Splitting column by multiple custom delimiters in Python

Splitting column by multiple custom delimiters in Python - python

I need to split a column called Creative where each cell contains samples such as:
pn(2021)io(302)ta(Yes)pt(Blue)cn(John)cs(Doe)
Where each two-letter code preceding each bubbled section ( ) is the title of the desired column, and are the same in every row. The only data that changes is what is inside the bubbles.

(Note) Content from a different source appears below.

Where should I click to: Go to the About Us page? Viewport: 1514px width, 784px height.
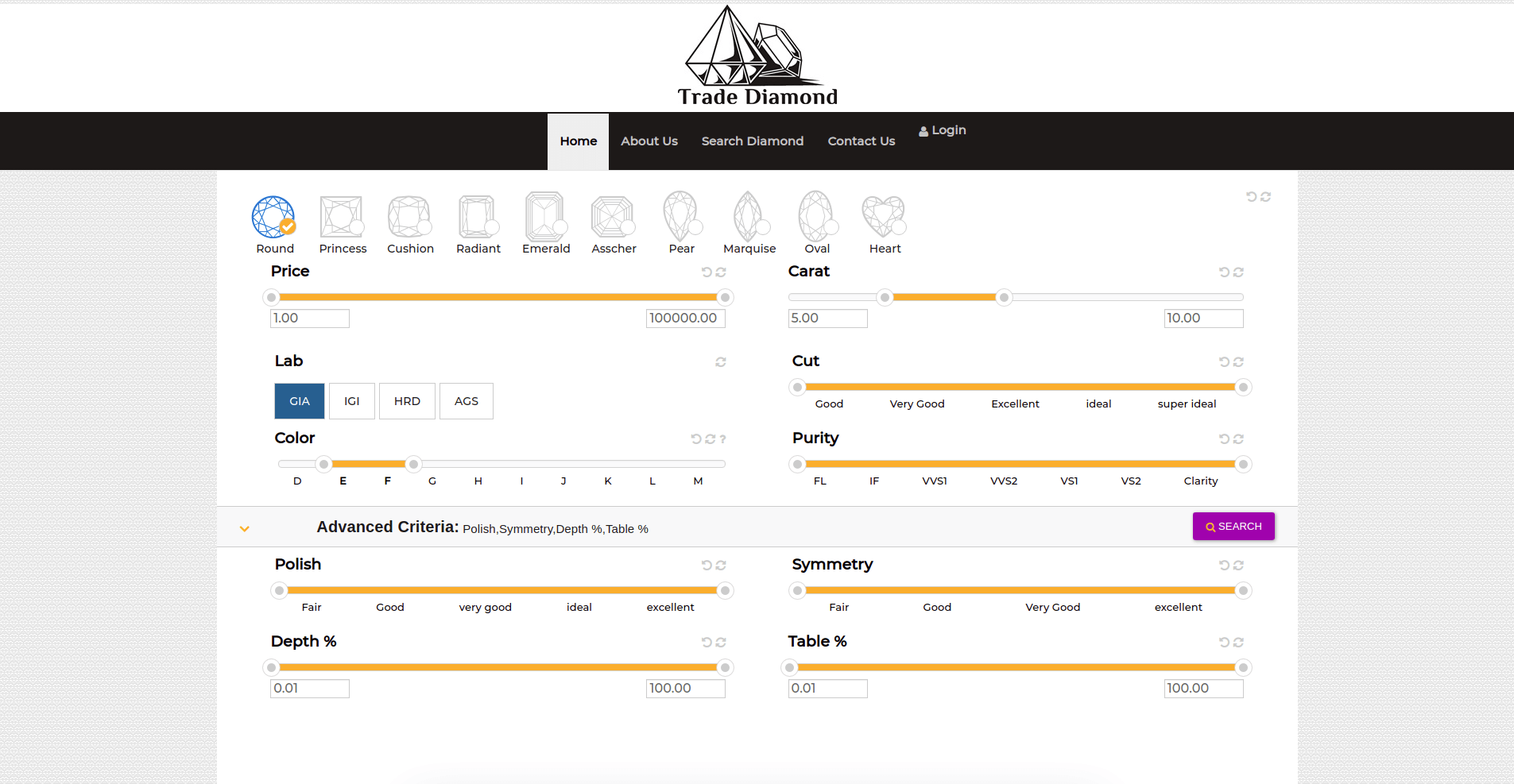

I want the data to look like:
pn
io
ta
pt
cn
cs
2021
302
Yes
Blue
John
Doe
I tried
df[['Creative', 'Creative Size']] = df['Creative'].str.split('cs(',expand=True)
and
df['Creative Size'] = df['Creative Size'].str.replace(')','')
but got an error, error: missing ), unterminated subpattern at position 2, assuming it has something to do with regular expressions.
Is there an easy way to split these ? Thanks.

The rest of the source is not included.